→ Work request
Leave every image out, and return the rest of the data word for word.

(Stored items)
== Segment start ==
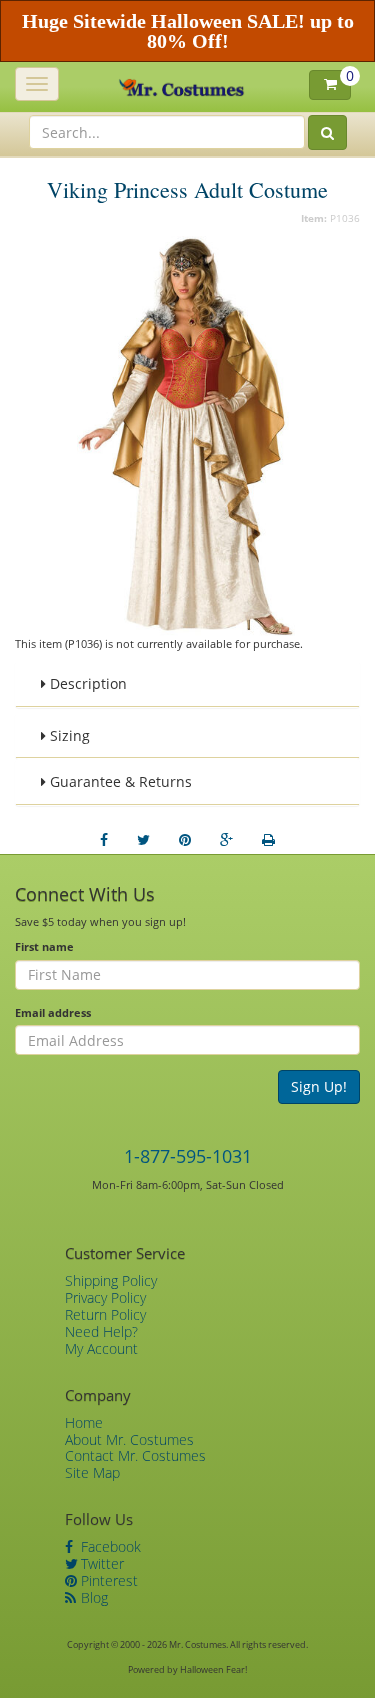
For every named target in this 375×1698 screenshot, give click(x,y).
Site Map (92, 1472)
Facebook (109, 1546)
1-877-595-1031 (188, 1156)
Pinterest (107, 1580)
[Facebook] (104, 840)
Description (86, 683)
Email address (53, 1012)
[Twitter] (143, 840)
== Segment end ==
→ Exercise answer
For every named target in this 375×1698 screenshot, give click(x,y).
Site Map (92, 1472)
Facebook (109, 1546)
1-877-595-1031 (188, 1156)
Pinterest (107, 1580)
[Facebook] (104, 840)
Description (86, 683)
Email address (53, 1012)
[Twitter] (143, 840)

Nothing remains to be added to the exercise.